YOUR SOLIN GENERATED RECIPE
Herb-Crusted Pan Seared Chicken with Roasted Vegetables
Savor a delightful blend of tender, herb-crusted chicken paired with an assortment of vibrant roasted vegetables. This dish boasts a crispy exterior with a juicy center, complemented by the savory aroma of fresh herbs and garlic. A balanced, satisfying plate that's perfect for any meal of the day.
INGREDIENTS
4 oz Chicken Breast
1 medium Zucchini
1 medium Red Bell Pepper
1 cup Cherry Tomatoes
1 tsp Olive Oil
1 clove Garlic
1 tbsp Mixed Fresh Herbs
PREPARATION
Pat the chicken breast dry and season both sides with salt, pepper, and the chopped mixed fresh herbs.
Heat a non-stick skillet over medium-high heat and add olive oil.
Place the chicken breast in the skillet and sear for about 4-5 minutes on each side until a golden herb crust forms and the internal temperature reaches 165°F.
Meanwhile, chop the zucchini and red bell pepper into bite-sized pieces, and lightly toss with a bit of olive oil, minced garlic, salt, and pepper.
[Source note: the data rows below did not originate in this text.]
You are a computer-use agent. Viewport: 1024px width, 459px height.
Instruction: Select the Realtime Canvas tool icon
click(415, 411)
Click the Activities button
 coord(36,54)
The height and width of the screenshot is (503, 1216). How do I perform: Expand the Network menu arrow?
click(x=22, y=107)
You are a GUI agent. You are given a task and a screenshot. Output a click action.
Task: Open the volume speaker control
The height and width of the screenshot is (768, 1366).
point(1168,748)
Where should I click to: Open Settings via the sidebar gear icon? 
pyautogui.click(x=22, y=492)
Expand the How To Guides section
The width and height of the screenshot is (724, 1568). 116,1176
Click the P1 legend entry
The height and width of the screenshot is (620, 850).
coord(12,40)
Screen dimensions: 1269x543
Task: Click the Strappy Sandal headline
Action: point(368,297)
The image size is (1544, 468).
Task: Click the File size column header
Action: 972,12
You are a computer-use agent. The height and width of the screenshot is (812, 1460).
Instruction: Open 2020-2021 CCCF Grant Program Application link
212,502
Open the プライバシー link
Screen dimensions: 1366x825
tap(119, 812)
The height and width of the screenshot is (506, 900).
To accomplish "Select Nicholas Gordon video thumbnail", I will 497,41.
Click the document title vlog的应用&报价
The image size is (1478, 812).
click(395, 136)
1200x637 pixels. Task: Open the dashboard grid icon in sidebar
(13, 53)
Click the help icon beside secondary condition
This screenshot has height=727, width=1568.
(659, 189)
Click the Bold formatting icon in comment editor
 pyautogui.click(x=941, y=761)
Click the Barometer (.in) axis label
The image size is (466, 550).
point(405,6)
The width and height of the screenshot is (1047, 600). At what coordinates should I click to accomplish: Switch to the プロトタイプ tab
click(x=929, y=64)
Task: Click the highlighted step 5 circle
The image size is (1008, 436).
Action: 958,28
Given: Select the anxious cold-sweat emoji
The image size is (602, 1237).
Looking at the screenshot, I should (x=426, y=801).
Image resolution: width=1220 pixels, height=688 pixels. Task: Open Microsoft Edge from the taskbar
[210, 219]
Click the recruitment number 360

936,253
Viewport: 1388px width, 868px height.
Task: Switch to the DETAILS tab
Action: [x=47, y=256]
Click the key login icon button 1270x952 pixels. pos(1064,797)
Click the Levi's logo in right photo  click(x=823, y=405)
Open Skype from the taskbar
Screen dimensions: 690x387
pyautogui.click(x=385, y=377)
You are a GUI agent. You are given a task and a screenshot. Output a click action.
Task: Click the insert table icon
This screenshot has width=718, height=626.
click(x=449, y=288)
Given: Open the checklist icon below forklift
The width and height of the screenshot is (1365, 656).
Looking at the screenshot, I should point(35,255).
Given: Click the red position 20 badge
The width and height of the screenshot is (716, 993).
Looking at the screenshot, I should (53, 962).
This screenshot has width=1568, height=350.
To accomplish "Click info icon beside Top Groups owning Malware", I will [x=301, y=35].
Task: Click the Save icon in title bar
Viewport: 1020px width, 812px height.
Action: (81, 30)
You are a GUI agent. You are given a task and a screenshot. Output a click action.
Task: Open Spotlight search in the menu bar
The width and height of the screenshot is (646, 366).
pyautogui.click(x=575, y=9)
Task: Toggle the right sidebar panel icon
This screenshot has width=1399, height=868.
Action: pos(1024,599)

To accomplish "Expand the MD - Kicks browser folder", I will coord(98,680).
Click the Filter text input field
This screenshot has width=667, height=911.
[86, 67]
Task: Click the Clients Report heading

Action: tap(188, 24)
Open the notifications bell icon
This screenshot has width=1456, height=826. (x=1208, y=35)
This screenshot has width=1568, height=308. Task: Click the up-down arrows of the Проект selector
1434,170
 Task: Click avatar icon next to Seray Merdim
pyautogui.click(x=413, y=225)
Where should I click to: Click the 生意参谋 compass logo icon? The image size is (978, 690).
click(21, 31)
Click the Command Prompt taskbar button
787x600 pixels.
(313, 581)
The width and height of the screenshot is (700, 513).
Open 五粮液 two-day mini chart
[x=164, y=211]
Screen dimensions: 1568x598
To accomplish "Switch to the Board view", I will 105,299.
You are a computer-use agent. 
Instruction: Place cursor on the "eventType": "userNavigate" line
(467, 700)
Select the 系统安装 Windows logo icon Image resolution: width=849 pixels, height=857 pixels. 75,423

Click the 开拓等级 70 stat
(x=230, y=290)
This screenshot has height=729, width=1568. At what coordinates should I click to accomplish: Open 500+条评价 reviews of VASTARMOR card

Spread the vegetables, along with the cherry tomatoes, on a baking sheet lined with parchment paper. Roast in a preheated oven at 425°F for 12-15 minutes until tender and slightly charred.
Once cooked, plate the chicken and arrange the roasted vegetables alongside. Serve warm and enjoy your balanced, flavorful meal.